INSTRUCTIONS TO FOLLOW: Format every line of the listing below as a Markdown table with two columns, Row for a sequential number and Line for the text of that line. Omit blank lines.

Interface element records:

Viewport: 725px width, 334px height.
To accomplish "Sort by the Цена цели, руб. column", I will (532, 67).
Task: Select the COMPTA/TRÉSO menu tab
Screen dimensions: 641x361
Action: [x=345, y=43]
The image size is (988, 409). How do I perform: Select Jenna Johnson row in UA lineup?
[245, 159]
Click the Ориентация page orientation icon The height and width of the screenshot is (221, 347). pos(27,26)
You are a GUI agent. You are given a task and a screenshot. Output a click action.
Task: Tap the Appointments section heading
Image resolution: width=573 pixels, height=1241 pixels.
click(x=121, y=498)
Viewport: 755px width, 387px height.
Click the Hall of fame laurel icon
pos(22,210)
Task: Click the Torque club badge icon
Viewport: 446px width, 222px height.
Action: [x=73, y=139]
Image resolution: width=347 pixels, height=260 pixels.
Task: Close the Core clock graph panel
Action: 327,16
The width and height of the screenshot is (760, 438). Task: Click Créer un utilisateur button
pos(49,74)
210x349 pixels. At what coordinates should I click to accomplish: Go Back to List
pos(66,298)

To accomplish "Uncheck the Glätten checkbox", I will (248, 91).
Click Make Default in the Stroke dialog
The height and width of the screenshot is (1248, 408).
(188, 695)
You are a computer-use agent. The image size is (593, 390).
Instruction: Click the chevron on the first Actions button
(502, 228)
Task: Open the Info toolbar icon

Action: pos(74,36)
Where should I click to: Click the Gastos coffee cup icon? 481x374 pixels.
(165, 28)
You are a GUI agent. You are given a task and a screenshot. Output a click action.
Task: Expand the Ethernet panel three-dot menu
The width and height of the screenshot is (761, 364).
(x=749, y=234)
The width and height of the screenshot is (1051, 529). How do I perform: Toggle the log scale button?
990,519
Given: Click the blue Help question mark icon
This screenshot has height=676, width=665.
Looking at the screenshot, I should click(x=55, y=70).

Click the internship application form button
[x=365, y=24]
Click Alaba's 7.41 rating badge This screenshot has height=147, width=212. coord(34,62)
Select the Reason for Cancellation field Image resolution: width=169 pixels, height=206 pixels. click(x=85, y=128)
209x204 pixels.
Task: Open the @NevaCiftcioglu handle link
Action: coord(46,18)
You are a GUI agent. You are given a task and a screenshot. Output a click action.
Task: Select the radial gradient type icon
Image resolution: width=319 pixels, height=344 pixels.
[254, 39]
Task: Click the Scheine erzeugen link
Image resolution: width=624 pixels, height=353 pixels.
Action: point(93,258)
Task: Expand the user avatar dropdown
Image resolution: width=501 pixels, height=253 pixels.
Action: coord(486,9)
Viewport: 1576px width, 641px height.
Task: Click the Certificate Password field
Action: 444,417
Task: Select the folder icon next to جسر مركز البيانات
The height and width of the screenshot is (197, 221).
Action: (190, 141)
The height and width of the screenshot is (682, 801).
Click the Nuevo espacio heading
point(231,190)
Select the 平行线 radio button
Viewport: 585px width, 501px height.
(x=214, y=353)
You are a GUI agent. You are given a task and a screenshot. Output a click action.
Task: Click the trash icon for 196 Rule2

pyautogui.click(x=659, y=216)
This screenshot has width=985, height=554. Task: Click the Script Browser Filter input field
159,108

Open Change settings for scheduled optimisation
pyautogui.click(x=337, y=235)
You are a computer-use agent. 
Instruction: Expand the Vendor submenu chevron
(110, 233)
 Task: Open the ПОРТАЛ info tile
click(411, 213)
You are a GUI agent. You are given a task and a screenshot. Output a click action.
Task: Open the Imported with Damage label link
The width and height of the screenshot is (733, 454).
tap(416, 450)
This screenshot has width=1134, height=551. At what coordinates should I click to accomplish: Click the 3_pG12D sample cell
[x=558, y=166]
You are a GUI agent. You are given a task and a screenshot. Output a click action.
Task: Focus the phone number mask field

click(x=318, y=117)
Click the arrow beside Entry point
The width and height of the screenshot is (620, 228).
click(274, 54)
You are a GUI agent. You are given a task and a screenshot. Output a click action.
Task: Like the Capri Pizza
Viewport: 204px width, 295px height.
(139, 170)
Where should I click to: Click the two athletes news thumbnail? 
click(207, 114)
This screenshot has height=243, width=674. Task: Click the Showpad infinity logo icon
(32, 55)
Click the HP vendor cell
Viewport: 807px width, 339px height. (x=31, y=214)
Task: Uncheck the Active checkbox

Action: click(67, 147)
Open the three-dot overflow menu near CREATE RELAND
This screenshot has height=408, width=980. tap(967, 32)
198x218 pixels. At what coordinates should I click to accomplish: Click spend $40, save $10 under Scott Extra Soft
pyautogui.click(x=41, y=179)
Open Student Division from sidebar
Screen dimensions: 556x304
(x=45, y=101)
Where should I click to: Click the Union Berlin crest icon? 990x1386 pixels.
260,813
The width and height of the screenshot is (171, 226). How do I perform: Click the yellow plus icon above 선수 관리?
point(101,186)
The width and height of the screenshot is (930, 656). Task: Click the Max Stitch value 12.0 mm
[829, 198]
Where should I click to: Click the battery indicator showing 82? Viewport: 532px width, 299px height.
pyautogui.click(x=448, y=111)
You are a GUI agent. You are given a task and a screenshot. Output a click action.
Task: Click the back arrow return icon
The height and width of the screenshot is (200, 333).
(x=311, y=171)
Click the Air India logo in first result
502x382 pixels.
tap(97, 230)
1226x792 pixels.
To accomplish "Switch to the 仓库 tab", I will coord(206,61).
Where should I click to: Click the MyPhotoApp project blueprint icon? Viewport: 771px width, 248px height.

EXPECTED ANSWER:
| Row | Line |
|---|---|
| 1 | Viewport: 725px width, 334px height. |
| 2 | To accomplish "Sort by the Цена цели, руб. column", I will (532, 67). |
| 3 | Task: Select the COMPTA/TRÉSO menu tab |
| 4 | Screen dimensions: 641x361 |
| 5 | Action: [x=345, y=43] |
| 6 | The image size is (988, 409). How do I perform: Select Jenna Johnson row in UA lineup? |
| 7 | [245, 159] |
| 8 | Click the Ориентация page orientation icon The height and width of the screenshot is (221, 347). pos(27,26) |
| 9 | You are a GUI agent. You are given a task and a screenshot. Output a click action. |
| 10 | Task: Tap the Appointments section heading |
| 11 | Image resolution: width=573 pixels, height=1241 pixels. |
| 12 | click(x=121, y=498) |
| 13 | Viewport: 755px width, 387px height. |
| 14 | Click the Hall of fame laurel icon |
| 15 | pos(22,210) |
| 16 | Task: Click the Torque club badge icon |
| 17 | Viewport: 446px width, 222px height. |
| 18 | Action: [x=73, y=139] |
| 19 | Image resolution: width=347 pixels, height=260 pixels. |
| 20 | Task: Close the Core clock graph panel |
| 21 | Action: 327,16 |
| 22 | The width and height of the screenshot is (760, 438). Task: Click Créer un utilisateur button |
| 23 | pos(49,74) |
| 24 | 210x349 pixels. At what coordinates should I click to accomplish: Go Back to List |
| 25 | pos(66,298) |
| 26 | To accomplish "Uncheck the Glätten checkbox", I will (248, 91). |
| 27 | Click Make Default in the Stroke dialog |
| 28 | The height and width of the screenshot is (1248, 408). |
| 29 | (188, 695) |
| 30 | You are a computer-use agent. The image size is (593, 390). |
| 31 | Instruction: Click the chevron on the first Actions button |
| 32 | (502, 228) |
| 33 | Task: Open the Info toolbar icon |
| 34 | Action: pos(74,36) |
| 35 | Where should I click to: Click the Gastos coffee cup icon? 481x374 pixels. |
| 36 | (165, 28) |
| 37 | You are a GUI agent. You are given a task and a screenshot. Output a click action. |
| 38 | Task: Expand the Ethernet panel three-dot menu |
| 39 | The width and height of the screenshot is (761, 364). |
| 40 | (x=749, y=234) |
| 41 | The width and height of the screenshot is (1051, 529). How do I perform: Toggle the log scale button? |
| 42 | 990,519 |
| 43 | Given: Click the blue Help question mark icon |
| 44 | This screenshot has height=676, width=665. |
| 45 | Looking at the screenshot, I should click(x=55, y=70). |
| 46 | Click the internship application form button |
| 47 | [x=365, y=24] |
| 48 | Click Alaba's 7.41 rating badge This screenshot has height=147, width=212. coord(34,62) |
| 49 | Select the Reason for Cancellation field Image resolution: width=169 pixels, height=206 pixels. click(x=85, y=128) |
| 50 | 209x204 pixels. |
| 51 | Task: Open the @NevaCiftcioglu handle link |
| 52 | Action: coord(46,18) |
| 53 | You are a GUI agent. You are given a task and a screenshot. Output a click action. |
| 54 | Task: Select the radial gradient type icon |
| 55 | Image resolution: width=319 pixels, height=344 pixels. |
| 56 | [254, 39] |
| 57 | Task: Click the Scheine erzeugen link |
| 58 | Image resolution: width=624 pixels, height=353 pixels. |
| 59 | Action: point(93,258) |
| 60 | Task: Expand the user avatar dropdown |
| 61 | Image resolution: width=501 pixels, height=253 pixels. |
| 62 | Action: coord(486,9) |
| 63 | Viewport: 1576px width, 641px height. |
| 64 | Task: Click the Certificate Password field |
| 65 | Action: 444,417 |
| 66 | Task: Select the folder icon next to جسر مركز البيانات |
| 67 | The height and width of the screenshot is (197, 221). |
| 68 | Action: (190, 141) |
| 69 | The height and width of the screenshot is (682, 801). |
| 70 | Click the Nuevo espacio heading |
| 71 | point(231,190) |
| 72 | Select the 平行线 radio button |
| 73 | Viewport: 585px width, 501px height. |
| 74 | (x=214, y=353) |
| 75 | You are a GUI agent. You are given a task and a screenshot. Output a click action. |
| 76 | Task: Click the trash icon for 196 Rule2 |
| 77 | pyautogui.click(x=659, y=216) |
| 78 | This screenshot has width=985, height=554. Task: Click the Script Browser Filter input field |
| 79 | 159,108 |
| 80 | Open Change settings for scheduled optimisation |
| 81 | pyautogui.click(x=337, y=235) |
| 82 | You are a computer-use agent.  |
| 83 | Instruction: Expand the Vendor submenu chevron |
| 84 | (110, 233) |
| 85 |  Task: Open the ПОРТАЛ info tile |
| 86 | click(411, 213) |
| 87 | You are a GUI agent. You are given a task and a screenshot. Output a click action. |
| 88 | Task: Open the Imported with Damage label link |
| 89 | The width and height of the screenshot is (733, 454). |
| 90 | tap(416, 450) |
| 91 | This screenshot has width=1134, height=551. At what coordinates should I click to accomplish: Click the 3_pG12D sample cell |
| 92 | [x=558, y=166] |
| 93 | You are a GUI agent. You are given a task and a screenshot. Output a click action. |
| 94 | Task: Focus the phone number mask field |
| 95 | click(x=318, y=117) |
| 96 | Click the arrow beside Entry point |
| 97 | The width and height of the screenshot is (620, 228). |
| 98 | click(274, 54) |
| 99 | You are a GUI agent. You are given a task and a screenshot. Output a click action. |
| 100 | Task: Like the Capri Pizza |
| 101 | Viewport: 204px width, 295px height. |
| 102 | (139, 170) |
| 103 | Where should I click to: Click the two athletes news thumbnail?  |
| 104 | click(207, 114) |
| 105 | This screenshot has height=243, width=674. Task: Click the Showpad infinity logo icon |
| 106 | (32, 55) |
| 107 | Click the HP vendor cell |
| 108 | Viewport: 807px width, 339px height. (x=31, y=214) |
| 109 | Task: Uncheck the Active checkbox |
| 110 | Action: click(67, 147) |
| 111 | Open the three-dot overflow menu near CREATE RELAND |
| 112 | This screenshot has height=408, width=980. tap(967, 32) |
| 113 | 198x218 pixels. At what coordinates should I click to accomplish: Click spend $40, save $10 under Scott Extra Soft |
| 114 | pyautogui.click(x=41, y=179) |
| 115 | Open Student Division from sidebar |
| 116 | Screen dimensions: 556x304 |
| 117 | (x=45, y=101) |
| 118 | Where should I click to: Click the Union Berlin crest icon? 990x1386 pixels. |
| 119 | 260,813 |
| 120 | The width and height of the screenshot is (171, 226). How do I perform: Click the yellow plus icon above 선수 관리? |
| 121 | point(101,186) |
| 122 | The width and height of the screenshot is (930, 656). Task: Click the Max Stitch value 12.0 mm |
| 123 | [829, 198] |
| 124 | Where should I click to: Click the battery indicator showing 82? Viewport: 532px width, 299px height. |
| 125 | pyautogui.click(x=448, y=111) |
| 126 | You are a GUI agent. You are given a task and a screenshot. Output a click action. |
| 127 | Task: Click the back arrow return icon |
| 128 | The height and width of the screenshot is (200, 333). |
| 129 | (x=311, y=171) |
| 130 | Click the Air India logo in first result |
| 131 | 502x382 pixels. |
| 132 | tap(97, 230) |
| 133 | 1226x792 pixels. |
| 134 | To accomplish "Switch to the 仓库 tab", I will coord(206,61). |
| 135 | Where should I click to: Click the MyPhotoApp project blueprint icon? Viewport: 771px width, 248px height. |